Vitalik Buterin framed 2026 as the year Ethereum reverses a decade of convenience-first compromises. His thesis: the protocol stayed trustless, but the defaults drifted. Wallets outsourced verification to centralized RPCs.
Decentralized applications became server-dependent behemoths that leak user data to dozens of endpoints. Block building is concentrated in the hands of a few sophisticated actors. The base layer held, but the experience became something else entirely.
The response is a concrete menu of infrastructure fixes designed to make the trust-minimized path the easy path.
Verified RPC clients that turn untrusted providers into locally verifiable endpoints. Private information retrieval to hide what users query from the servers they query. Fork-choice-enforced inclusion lists that make censorship resistance structurally enforceable. Block-level access lists make running a node cheaper and faster.
Additionally, Kohaku is the Ethereum Foundation’s wallet-delivery vehicle for turning protocol research into default user behavior.
Helios and the local RPC problem
Ethereum wallets today route nearly everything through remote procedure call providers: centralized services that answer queries about balances, state, and transaction status.
Helios, a light client built by a16z crypto, converts data from an untrusted RPC into a verifiably safe local RPC. It syncs in roughly 2 seconds, runs a local JSON-RPC server on port 8545, and supports Ethereum and OP Stack networks like Optimism and Base.
Instead of blindly trusting what a remote server returns, Helios verifies cryptographic proofs and serves locally verified data.
The trade-off is explicit: Helios still relies on weak subjectivity checkpoints for bootstrapping and leans on an upstream execution endpoint for certain data paths. It reduces trust, but does not erase it.
However, the point is verifiability as a default user experience, not as a hobbyist stance. If wallets embed a verified light client path by default, RPC decentralization becomes a feature users experience rather than a technical preference they have to configure.
The Kohaku wallet effort, backed by the Ethereum Foundation, explicitly plans to ship with Helios integrated.
PIR, ORAM, and the metadata leak problem
Private payments are useless if every balance check and dapp interaction leaks metadata to servers that can monetize access patterns.
Private information retrieval and oblivious RAM are the cryptographic tools designed to hide what users query from the providers they query. Vitalik’s privacy roadmap outlines a progression from trusted execution environments toward PIR as the endgame for private reads.
The Privacy and Scaling Explorations team clearly frames the scale challenge: a trie with roughly 33 million leaves is about 1 gigabyte, and PIR aims to bring bandwidth per query down to the kilobyte range, with significant server-side computational trade-offs.

━━━━━━━━━━━━━━━━━━━━━━━━━━━━━━

* _Written exercise_: Pick up the piece on Ethereum's 2026 infrastructure fixes after its final sentence and keep writing it.

* _Given entries_:
━━━━━━━━━━━━━━━━━━━━━━━━━━━━━━

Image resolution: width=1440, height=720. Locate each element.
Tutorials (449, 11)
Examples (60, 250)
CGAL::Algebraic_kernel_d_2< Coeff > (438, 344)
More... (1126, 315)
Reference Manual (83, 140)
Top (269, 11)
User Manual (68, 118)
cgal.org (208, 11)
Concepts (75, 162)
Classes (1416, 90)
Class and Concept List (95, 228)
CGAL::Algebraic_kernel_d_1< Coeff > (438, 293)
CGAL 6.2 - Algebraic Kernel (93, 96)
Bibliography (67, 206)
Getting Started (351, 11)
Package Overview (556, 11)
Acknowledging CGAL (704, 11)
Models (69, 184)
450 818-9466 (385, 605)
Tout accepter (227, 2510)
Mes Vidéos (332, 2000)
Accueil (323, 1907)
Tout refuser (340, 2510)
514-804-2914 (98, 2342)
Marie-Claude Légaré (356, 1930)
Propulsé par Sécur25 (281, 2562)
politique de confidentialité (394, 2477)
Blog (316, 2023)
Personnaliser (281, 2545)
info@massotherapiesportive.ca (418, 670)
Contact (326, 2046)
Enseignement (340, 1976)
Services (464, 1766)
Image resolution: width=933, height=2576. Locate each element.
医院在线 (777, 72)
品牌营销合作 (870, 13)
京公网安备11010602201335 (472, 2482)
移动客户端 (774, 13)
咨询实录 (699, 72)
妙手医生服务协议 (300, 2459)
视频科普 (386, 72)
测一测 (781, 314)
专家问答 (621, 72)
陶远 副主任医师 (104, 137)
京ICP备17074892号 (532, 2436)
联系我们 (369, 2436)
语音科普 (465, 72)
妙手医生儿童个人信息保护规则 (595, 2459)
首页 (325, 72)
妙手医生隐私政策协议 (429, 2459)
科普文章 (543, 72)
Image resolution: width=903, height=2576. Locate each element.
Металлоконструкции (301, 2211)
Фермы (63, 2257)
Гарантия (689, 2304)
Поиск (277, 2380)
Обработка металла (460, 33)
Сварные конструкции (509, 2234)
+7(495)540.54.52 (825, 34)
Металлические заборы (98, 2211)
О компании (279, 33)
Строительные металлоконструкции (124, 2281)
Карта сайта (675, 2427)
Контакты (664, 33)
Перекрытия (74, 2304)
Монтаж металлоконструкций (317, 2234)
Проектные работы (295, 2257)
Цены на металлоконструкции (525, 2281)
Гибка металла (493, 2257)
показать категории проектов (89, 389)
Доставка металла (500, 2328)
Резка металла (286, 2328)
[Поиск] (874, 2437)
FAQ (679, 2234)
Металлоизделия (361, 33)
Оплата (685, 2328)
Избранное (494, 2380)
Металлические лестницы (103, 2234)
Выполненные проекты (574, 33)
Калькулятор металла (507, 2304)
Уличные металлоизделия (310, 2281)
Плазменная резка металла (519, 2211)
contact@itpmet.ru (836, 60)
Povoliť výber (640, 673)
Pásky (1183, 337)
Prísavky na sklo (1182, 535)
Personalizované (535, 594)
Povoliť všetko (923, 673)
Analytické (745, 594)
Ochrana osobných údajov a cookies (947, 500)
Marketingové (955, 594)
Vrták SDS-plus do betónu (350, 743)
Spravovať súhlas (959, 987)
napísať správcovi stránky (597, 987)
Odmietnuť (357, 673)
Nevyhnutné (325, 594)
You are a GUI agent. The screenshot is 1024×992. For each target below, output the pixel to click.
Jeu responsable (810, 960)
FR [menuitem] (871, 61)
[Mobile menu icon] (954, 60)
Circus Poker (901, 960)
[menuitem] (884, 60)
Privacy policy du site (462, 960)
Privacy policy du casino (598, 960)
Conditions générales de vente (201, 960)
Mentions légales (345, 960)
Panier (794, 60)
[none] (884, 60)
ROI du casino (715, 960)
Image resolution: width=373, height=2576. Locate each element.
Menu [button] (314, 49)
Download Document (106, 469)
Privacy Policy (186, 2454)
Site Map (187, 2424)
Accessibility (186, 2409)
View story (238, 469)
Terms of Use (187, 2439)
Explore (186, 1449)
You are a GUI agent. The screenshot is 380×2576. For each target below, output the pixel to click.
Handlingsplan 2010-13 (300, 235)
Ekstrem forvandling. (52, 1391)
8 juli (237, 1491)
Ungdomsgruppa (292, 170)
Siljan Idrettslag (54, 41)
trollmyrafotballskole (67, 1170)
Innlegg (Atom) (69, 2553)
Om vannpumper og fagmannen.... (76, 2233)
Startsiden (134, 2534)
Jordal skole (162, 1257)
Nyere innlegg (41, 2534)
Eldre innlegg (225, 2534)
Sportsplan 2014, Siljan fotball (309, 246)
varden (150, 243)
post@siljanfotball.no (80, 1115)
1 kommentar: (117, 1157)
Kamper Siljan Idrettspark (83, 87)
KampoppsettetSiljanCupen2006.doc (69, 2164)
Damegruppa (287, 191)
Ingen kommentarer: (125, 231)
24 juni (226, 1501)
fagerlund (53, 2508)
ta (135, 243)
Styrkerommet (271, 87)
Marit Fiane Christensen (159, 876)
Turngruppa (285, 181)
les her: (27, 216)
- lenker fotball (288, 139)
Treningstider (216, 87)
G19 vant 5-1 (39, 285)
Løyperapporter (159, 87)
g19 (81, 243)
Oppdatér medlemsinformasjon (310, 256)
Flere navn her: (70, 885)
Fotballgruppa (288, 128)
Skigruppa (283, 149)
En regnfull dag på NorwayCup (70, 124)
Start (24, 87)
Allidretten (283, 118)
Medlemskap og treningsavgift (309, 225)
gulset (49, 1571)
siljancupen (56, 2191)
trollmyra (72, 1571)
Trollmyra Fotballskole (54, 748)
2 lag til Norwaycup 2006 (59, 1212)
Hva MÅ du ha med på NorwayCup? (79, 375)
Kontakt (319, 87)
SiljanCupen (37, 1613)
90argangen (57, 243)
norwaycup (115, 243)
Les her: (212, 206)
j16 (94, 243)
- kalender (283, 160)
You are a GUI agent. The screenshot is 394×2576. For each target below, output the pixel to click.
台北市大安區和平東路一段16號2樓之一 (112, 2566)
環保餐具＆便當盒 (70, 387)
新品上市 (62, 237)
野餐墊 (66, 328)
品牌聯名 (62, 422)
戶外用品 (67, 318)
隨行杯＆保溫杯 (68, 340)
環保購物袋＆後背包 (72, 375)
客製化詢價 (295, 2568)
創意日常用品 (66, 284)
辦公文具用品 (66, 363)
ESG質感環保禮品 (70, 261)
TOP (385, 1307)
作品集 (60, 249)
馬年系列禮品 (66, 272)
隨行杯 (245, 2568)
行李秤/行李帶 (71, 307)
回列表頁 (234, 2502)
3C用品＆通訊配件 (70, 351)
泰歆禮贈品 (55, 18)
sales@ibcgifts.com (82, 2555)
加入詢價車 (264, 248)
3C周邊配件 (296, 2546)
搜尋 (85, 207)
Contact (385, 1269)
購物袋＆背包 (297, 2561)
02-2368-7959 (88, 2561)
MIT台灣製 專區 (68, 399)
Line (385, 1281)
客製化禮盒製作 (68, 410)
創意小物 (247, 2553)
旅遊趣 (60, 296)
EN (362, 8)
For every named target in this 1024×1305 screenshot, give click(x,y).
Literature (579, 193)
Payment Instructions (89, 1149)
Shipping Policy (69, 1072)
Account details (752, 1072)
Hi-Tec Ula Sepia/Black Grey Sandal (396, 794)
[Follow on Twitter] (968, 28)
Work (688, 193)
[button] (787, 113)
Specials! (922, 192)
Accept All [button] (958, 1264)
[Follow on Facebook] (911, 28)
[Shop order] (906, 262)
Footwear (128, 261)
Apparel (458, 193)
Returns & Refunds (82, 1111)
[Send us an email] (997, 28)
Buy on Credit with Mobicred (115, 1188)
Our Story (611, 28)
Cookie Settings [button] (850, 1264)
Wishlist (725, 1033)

━━━━━━━━━━━━━━━━━━━━━━━━━━━━━━

* _Result for this task_:
This is still research and early engineering. The language around 2026 should present PIR and ORAM as trajectories and prototypes, rather than as something users have today.
Yet, the forward-looking angle is structural: private reads are the missing half of the privacy user experience.
The Kohaku roadmap explicitly includes privacy-service abstraction as a first-phase deliverable, signaling that wallet-side tooling for private reads is moving from theory to implementation.
FOCIL and enforceable inclusion
Builder centralization is the most visible backslide in Ethereum’s transaction inclusion guarantees. A few sophisticated builders dominate block production, and censorship resistance degrades when inclusion depends on their cooperation.
Fork-choice-enforced inclusion lists, formalized as EIP-7805, are the structural response.
A committee of 16 validators produces inclusion lists, which are small batches of transactions that must be included in the next block. Builders and proposers who ignore the list face a fork-choice penalty: attesters will not vote for blocks that violate inclusion constraints.
The maximum size per inclusion list is eight kilobytes.
FOCIL is explicitly motivated by builder dominance. The EIP’s rationale states that a few builders controlling block production degrade censorship resistance, and that inclusion lists enforced by fork choice allow the validator set to force inclusion even when block building is centralized.
The mechanism matters more as private transaction flows, such as account abstraction and private mempools, become common, because those flows are easier to censor at the builder layer if no structural inclusion guarantee exists.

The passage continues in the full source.